If it seems to you as though rents are rising faster than wages, you’re not imagining it. Recently released data shows that private rents across England have risen by 16% in the last 7 years while worker pay has increased by only 10%. Wages are most certainly not keeping up with the rental market.
The Shelter charity notes that the most serious disparities between rental rates and worker income exists in the greater London area. But the charity also says that the problem is spreading into Middle England as well.
For people who have no other choice but to rent, this is a troubling trend. Workers unable to find affordable properties in major metropolitan areas have always had smaller towns and the countryside to fall back on. But even that strategy is no longer reliable.
The Worst Areas in the UK
What we know about the housing market would seem to dictate that the disparity between rental rates and income is not equal across the board. In other words, there are some regions of the country where the problem is more severe.
In reporting on the recently-released data from Shelter, the Mirror demonstrated as much by ranking the top 20 areas in England with the most profound rental rate problems. At the top of the list is Barking and Dagenham. Average rents there have risen some 42% as compared to a 2% increase in household wages. That makes for a difference of 40 percentage points.
Rounding out the top five are Elmbridge, South Oxfordshire, Dartford, and Kingston upon Thames. In three of those regions, household wages have actually fallen since 2011. Yet rents have continued to rise.
No Better in London
What happens in London tends to spread across most of the rest of England, so we would expect comparable numbers for the rental market in the capital. According to the Independent, the rental rate for a typical two-bedroom flat in London has outpaced earnings buy nearly three times since 2011.
That 2-bedroom flat had climbed to £1,500 per month by the end of last year while earnings increased by just 9%. Things outside the city proper haven’t been much better. Rental rates for 2-bedroom flats are up more than 30% in 16 of London’s 33 boroughs.

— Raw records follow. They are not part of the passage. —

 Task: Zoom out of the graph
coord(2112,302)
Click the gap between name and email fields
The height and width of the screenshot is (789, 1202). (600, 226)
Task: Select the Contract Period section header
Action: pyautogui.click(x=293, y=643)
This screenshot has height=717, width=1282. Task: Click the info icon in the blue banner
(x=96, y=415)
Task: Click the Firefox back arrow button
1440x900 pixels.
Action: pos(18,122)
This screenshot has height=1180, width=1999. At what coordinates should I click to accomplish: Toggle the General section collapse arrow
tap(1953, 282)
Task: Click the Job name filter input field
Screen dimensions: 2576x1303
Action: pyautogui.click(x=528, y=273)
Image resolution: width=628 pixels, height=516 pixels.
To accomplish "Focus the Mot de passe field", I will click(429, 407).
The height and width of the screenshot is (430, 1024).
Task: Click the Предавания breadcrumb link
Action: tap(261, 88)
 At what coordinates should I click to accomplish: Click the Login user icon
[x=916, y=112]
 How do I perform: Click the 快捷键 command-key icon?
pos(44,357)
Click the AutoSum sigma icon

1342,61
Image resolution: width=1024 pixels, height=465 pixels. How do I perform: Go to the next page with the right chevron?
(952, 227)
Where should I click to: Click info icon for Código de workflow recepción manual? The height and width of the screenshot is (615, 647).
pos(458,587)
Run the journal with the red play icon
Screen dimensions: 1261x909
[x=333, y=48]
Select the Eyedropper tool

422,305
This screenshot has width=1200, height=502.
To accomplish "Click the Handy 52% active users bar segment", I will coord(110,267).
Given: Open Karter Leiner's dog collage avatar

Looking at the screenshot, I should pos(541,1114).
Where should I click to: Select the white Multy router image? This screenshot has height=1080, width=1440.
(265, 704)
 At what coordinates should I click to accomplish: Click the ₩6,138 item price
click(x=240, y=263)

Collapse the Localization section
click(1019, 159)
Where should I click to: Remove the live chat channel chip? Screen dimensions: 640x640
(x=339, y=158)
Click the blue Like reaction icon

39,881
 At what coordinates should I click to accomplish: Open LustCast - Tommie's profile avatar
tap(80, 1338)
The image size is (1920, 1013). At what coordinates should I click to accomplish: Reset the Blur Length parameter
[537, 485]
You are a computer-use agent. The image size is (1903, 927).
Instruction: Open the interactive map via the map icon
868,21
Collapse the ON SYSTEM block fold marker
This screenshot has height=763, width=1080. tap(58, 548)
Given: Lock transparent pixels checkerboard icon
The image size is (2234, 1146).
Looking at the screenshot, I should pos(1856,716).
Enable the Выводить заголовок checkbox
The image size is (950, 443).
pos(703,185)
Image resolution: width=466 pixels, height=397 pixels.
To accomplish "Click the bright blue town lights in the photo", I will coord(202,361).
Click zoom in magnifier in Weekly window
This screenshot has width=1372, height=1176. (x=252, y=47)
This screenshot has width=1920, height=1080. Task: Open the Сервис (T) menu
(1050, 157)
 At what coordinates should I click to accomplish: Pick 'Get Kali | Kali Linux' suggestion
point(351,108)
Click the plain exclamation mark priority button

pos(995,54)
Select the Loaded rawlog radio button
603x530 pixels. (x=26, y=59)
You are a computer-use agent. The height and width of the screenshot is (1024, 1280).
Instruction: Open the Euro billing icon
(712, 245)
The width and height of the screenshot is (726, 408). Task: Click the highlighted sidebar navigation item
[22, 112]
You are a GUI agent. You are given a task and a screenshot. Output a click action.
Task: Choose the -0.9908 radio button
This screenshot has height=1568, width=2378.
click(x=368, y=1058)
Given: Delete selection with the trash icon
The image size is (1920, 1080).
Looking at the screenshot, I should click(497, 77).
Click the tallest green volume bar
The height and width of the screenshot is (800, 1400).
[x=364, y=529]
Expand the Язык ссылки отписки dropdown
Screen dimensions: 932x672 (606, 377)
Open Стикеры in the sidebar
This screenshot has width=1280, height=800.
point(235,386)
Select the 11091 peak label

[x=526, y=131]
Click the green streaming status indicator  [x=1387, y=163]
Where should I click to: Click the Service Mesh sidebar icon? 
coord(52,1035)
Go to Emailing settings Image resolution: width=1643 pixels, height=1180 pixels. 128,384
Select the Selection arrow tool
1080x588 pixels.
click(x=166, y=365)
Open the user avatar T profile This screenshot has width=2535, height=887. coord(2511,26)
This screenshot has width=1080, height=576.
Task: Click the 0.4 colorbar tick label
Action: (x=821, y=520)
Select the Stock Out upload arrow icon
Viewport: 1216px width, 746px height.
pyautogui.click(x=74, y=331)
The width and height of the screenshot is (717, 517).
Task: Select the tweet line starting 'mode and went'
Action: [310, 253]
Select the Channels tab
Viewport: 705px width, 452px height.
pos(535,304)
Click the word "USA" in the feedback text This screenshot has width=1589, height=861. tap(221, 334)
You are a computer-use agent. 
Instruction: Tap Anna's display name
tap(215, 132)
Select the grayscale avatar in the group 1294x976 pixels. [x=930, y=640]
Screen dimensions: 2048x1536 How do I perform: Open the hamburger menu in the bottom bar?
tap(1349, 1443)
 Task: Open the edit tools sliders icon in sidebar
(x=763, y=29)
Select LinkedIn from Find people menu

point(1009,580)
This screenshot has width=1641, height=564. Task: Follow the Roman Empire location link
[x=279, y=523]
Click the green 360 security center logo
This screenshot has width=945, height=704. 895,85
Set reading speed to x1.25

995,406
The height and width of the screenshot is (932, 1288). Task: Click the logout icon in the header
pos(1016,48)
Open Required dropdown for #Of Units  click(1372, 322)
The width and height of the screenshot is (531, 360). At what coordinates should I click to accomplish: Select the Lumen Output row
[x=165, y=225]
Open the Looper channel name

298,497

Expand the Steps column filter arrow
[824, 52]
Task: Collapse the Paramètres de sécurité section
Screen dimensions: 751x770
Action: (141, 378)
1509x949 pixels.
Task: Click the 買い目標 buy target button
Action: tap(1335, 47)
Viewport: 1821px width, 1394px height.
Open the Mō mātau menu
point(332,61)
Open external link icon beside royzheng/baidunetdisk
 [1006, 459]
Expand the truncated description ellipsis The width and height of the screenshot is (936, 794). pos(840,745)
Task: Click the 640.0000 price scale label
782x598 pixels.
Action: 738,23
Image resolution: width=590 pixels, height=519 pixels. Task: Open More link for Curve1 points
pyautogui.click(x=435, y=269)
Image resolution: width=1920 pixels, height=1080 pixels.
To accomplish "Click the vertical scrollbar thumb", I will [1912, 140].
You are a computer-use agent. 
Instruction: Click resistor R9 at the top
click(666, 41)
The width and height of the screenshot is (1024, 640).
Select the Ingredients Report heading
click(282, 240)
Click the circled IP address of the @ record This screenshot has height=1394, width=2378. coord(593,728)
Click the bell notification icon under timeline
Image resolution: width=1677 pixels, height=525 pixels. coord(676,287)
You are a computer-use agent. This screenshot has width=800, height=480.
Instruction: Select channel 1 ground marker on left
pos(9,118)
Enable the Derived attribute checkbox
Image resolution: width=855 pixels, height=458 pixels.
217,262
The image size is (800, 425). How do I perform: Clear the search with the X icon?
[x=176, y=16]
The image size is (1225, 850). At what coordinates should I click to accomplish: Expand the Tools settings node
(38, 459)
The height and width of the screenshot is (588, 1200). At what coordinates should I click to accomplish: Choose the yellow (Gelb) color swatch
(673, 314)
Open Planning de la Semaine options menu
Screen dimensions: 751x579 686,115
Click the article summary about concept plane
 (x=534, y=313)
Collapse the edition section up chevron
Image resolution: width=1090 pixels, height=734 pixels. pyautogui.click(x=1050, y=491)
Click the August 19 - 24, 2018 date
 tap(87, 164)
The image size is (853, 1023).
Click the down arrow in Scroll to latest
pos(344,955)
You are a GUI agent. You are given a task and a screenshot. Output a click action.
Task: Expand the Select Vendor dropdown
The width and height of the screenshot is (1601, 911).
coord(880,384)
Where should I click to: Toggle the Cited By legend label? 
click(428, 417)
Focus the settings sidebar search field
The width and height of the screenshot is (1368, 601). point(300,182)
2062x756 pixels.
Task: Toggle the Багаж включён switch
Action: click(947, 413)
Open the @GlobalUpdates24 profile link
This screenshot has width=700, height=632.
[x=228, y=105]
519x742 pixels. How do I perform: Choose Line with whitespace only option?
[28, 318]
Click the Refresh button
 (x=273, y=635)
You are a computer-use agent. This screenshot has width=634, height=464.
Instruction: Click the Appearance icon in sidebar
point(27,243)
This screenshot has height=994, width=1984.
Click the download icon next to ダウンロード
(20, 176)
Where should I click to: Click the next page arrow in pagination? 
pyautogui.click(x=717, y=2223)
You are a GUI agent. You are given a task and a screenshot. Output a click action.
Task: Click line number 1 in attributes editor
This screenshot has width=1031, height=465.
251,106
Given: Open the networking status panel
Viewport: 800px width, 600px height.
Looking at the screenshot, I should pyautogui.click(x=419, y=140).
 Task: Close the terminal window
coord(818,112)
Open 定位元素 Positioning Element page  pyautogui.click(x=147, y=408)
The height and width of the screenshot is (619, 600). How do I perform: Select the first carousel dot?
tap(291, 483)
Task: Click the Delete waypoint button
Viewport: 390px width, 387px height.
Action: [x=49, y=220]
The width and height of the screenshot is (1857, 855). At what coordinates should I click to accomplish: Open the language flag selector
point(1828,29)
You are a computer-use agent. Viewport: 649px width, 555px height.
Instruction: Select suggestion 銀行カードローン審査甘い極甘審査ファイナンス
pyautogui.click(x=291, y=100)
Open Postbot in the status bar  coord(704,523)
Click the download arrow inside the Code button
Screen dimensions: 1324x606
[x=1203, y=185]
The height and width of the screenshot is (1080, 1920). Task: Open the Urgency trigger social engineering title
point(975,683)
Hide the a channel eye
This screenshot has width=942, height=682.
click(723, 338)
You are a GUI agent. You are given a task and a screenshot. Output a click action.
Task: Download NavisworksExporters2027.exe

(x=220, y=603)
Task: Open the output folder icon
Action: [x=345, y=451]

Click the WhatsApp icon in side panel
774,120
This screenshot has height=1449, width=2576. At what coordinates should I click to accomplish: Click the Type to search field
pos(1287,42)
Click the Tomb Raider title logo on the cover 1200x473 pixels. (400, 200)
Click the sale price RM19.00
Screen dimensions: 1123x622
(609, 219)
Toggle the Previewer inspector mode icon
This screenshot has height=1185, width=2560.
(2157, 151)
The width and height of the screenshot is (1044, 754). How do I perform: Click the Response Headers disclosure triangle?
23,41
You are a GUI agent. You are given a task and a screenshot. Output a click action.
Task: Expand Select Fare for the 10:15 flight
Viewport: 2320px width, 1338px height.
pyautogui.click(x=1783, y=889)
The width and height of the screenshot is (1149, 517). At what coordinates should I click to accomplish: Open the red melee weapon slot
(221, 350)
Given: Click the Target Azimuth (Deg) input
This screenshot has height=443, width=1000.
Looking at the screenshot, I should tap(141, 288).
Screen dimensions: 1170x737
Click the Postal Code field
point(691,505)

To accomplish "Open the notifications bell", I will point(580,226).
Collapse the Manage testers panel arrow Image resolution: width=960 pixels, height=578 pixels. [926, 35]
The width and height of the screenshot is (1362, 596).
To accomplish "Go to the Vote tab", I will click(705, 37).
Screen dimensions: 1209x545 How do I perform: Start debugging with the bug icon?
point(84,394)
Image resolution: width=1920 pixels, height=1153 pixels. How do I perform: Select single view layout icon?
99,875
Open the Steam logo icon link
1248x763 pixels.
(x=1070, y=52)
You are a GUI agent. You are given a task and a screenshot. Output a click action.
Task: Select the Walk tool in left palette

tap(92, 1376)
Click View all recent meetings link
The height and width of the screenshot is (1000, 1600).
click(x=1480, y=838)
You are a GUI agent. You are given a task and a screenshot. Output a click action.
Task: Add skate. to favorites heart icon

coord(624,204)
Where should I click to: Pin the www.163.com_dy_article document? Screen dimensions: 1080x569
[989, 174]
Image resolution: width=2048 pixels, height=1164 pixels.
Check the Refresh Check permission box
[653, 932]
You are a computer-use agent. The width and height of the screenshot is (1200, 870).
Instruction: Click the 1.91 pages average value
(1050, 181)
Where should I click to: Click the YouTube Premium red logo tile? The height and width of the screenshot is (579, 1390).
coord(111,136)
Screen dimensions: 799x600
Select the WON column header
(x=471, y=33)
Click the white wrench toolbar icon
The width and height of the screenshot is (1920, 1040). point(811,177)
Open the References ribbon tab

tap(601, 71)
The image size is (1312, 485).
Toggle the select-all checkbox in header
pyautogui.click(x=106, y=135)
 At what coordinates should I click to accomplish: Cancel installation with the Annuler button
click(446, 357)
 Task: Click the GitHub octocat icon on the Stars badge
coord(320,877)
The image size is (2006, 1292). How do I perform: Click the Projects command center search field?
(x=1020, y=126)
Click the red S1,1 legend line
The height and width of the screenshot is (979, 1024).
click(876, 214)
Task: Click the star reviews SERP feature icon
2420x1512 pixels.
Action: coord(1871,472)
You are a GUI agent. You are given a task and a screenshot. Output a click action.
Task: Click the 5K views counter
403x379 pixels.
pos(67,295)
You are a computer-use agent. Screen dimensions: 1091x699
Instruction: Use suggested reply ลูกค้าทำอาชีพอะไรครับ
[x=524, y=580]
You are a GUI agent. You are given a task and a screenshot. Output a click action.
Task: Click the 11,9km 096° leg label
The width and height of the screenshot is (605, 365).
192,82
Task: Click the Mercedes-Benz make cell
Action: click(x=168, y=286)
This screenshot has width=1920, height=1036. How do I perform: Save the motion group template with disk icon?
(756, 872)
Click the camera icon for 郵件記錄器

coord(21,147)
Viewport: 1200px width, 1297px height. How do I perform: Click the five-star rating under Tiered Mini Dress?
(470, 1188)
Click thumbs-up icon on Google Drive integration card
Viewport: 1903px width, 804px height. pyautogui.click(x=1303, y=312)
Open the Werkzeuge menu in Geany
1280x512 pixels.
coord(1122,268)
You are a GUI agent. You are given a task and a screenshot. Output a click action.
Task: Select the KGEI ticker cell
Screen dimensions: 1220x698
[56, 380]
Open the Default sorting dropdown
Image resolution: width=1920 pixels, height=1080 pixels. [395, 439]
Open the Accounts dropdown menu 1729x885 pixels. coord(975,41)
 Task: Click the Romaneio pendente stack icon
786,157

Worst in the greater London area is Greenwich, where rental rates have jumped some 50% as opposed to wage increases of just over 7%. The numbers clearly show an untenable situation among workers who simply don’t earn enough to both pay the rent and put money away for a downpayment on a house.
It is clear we have a problem in England where rental properties are concerned. The Guardian notes that the number of household now renting privately has increased by 74% since 2007. Private sector rentals now account for 20% of all English households.
As for renters, they are spending roughly 41% of their income on rent alone. Their home owning counterparts spend a mere 19% of their income on mortgage payments. The disparity shows a stark reality: although it may be cheaper to own a home and pay a mortgage, it is too expensive to actually get to a place of home ownership.
So, what is the solution? Several have been suggested by politicians, business leaders, and housing advocates:
1. Build More Social Housing
Housing crisis discussions are almost always accompanied by calls to build more social housing. This is nothing new. We have been discussing the merits of social housing and the need to build more of it for decades now. Some say that the time for discussion has long since passed. They say that the only real solution to the housing crisis is for the government to step in and build more affordable housing.
2. Three-Year Tenancies
The Guardian reports that some 80% of current tenancies in England and Wales are set at either 6 or 12 months. The government has proposed new rules that would give tenants 3-year deals that would still allow them to leave early. As the thinking goes, 3-year tenancies would prevent landlords from evicting on short notice and slow the rise of rental rates at the same time.
3. Higher Wages
Another proposal seeks to encourage employers to increase wages in order to give workers more to spend on rent. How such a plan would actually work is anyone’s guess. It may not be feasible to force employers to tie wages to rental rates and, even if it were, arbitrary regulation of worker wages tends to have a negative impact on the national economy.
The Consequences of Inaction
None of the proposals intended to fix the rental rate problem is perfect. Quite frankly, the only solution likely to work will be a combination of all the current proposals and some yet to be revealed. The fact is that the current housing crisis is far more complex then simply the disparity between rental rates and wages.
What we must not do is ignore the problem in hopes that it will go away. The consequences of inaction could be too steep to overcome if we allow them to occur. Among those consequences is the inevitable rise of homelessness.
When people cannot afford to rent, they also cannot afford to save money to buy a home. Their only remaining choices are social housing and homelessness. Continuing to ignore the problem will only put more stress on already inadequate social housing, thus leading to fewer available houses and a higher risk of homelessness.
Another consequence is the inevitable migration of workers away from unaffordable urban areas. Although the problem of high rental rates is spreading across England, it is still note severe in London and other urban centres.
Mass migration away from those urban centres will result in a depleted workforce. In turn, businesses that rely on lower-paid workers will have to relocate as well. The gradual decline of our cities will follow.
The numbers don’t lie. Rental rates in England are rising faster than wages. It is an untenable situation requiring a solution sooner rather than later. The only question is whether or not those who have the power to make the necessary changes actually have the will to do so.